#### Problem description
Rewrite the following lines as a numbered list, omitting any blank lines.

#### Entries provided
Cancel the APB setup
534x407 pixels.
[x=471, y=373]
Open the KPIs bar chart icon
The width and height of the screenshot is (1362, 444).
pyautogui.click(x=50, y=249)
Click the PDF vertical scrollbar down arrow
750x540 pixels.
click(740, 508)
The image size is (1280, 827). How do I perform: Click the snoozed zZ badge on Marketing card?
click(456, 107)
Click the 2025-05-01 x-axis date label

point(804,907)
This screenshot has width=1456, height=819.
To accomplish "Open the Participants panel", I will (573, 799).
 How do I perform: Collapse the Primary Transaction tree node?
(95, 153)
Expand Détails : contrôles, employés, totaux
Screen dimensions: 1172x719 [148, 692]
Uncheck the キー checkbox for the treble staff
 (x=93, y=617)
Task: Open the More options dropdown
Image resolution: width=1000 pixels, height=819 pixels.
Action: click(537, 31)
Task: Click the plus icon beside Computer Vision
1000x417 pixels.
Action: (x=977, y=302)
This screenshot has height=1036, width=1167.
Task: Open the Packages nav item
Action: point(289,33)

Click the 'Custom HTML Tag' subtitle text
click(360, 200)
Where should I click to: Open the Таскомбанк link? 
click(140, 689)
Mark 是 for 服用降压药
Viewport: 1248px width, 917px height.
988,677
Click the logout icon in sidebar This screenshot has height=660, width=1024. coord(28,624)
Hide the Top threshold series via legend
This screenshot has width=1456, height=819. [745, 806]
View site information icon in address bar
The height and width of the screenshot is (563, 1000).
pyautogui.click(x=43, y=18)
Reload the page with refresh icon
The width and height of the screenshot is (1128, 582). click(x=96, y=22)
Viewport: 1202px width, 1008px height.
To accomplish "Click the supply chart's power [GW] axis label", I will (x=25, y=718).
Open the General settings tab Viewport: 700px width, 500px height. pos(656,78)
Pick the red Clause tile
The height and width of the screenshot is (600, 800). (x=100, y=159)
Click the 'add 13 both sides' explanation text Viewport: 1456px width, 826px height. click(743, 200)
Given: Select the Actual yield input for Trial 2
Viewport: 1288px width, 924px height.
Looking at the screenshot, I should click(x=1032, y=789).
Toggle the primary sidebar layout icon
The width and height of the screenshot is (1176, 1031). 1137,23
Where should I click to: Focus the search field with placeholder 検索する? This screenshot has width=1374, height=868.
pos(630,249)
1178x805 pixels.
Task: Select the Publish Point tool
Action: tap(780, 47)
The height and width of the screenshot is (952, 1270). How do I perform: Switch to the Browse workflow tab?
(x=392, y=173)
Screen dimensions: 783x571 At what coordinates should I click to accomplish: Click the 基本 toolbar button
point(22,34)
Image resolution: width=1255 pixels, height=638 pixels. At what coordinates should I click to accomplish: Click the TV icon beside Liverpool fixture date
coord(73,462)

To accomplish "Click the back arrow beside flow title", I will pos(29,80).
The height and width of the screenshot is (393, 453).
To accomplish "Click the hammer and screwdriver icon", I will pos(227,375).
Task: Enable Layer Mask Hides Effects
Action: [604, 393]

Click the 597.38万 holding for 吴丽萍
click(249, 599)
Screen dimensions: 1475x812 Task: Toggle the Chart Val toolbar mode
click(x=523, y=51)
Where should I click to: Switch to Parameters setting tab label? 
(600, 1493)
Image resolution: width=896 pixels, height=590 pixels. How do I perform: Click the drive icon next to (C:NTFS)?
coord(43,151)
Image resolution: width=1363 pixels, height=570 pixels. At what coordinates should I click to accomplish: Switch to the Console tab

#### Result below
1. Cancel the APB setup
2. 534x407 pixels.
3. [x=471, y=373]
4. Open the KPIs bar chart icon
5. The width and height of the screenshot is (1362, 444).
6. pyautogui.click(x=50, y=249)
7. Click the PDF vertical scrollbar down arrow
8. 750x540 pixels.
9. click(740, 508)
10. The image size is (1280, 827). How do I perform: Click the snoozed zZ badge on Marketing card?
11. click(456, 107)
12. Click the 2025-05-01 x-axis date label
13. point(804,907)
14. This screenshot has width=1456, height=819.
15. To accomplish "Open the Participants panel", I will (573, 799).
16.  How do I perform: Collapse the Primary Transaction tree node?
17. (95, 153)
18. Expand Détails : contrôles, employés, totaux
19. Screen dimensions: 1172x719 [148, 692]
20. Uncheck the キー checkbox for the treble staff
21.  (x=93, y=617)
22. Task: Open the More options dropdown
23. Image resolution: width=1000 pixels, height=819 pixels.
24. Action: click(537, 31)
25. Task: Click the plus icon beside Computer Vision
26. 1000x417 pixels.
27. Action: (x=977, y=302)
28. This screenshot has height=1036, width=1167.
29. Task: Open the Packages nav item
30. Action: point(289,33)
31. Click the 'Custom HTML Tag' subtitle text
32. click(360, 200)
33. Where should I click to: Open the Таскомбанк link? 
34. click(140, 689)
35. Mark 是 for 服用降压药
36. Viewport: 1248px width, 917px height.
37. 988,677
38. Click the logout icon in sidebar This screenshot has height=660, width=1024. coord(28,624)
39. Hide the Top threshold series via legend
40. This screenshot has width=1456, height=819. [745, 806]
41. View site information icon in address bar
42. The height and width of the screenshot is (563, 1000).
43. pyautogui.click(x=43, y=18)
44. Reload the page with refresh icon
45. The width and height of the screenshot is (1128, 582). click(x=96, y=22)
46. Viewport: 1202px width, 1008px height.
47. To accomplish "Click the supply chart's power [GW] axis label", I will (x=25, y=718).
48. Open the General settings tab Viewport: 700px width, 500px height. pos(656,78)
49. Pick the red Clause tile
50. The height and width of the screenshot is (600, 800). (x=100, y=159)
51. Click the 'add 13 both sides' explanation text Viewport: 1456px width, 826px height. click(743, 200)
52. Given: Select the Actual yield input for Trial 2
53. Viewport: 1288px width, 924px height.
54. Looking at the screenshot, I should click(x=1032, y=789).
55. Toggle the primary sidebar layout icon
56. The width and height of the screenshot is (1176, 1031). 1137,23
57. Where should I click to: Focus the search field with placeholder 検索する? This screenshot has width=1374, height=868.
58. pos(630,249)
59. 1178x805 pixels.
60. Task: Select the Publish Point tool
61. Action: tap(780, 47)
62. The height and width of the screenshot is (952, 1270). How do I perform: Switch to the Browse workflow tab?
63. (x=392, y=173)
64. Screen dimensions: 783x571 At what coordinates should I click to accomplish: Click the 基本 toolbar button
65. point(22,34)
66. Image resolution: width=1255 pixels, height=638 pixels. At what coordinates should I click to accomplish: Click the TV icon beside Liverpool fixture date
67. coord(73,462)
68. To accomplish "Click the back arrow beside flow title", I will pos(29,80).
69. The height and width of the screenshot is (393, 453).
70. To accomplish "Click the hammer and screwdriver icon", I will pos(227,375).
71. Task: Enable Layer Mask Hides Effects
72. Action: [604, 393]
73. Click the 597.38万 holding for 吴丽萍
74. click(249, 599)
75. Screen dimensions: 1475x812 Task: Toggle the Chart Val toolbar mode
76. click(x=523, y=51)
77. Where should I click to: Switch to Parameters setting tab label? 
78. (600, 1493)
79. Image resolution: width=896 pixels, height=590 pixels. How do I perform: Click the drive icon next to (C:NTFS)?
80. coord(43,151)
81. Image resolution: width=1363 pixels, height=570 pixels. At what coordinates should I click to accomplish: Switch to the Console tab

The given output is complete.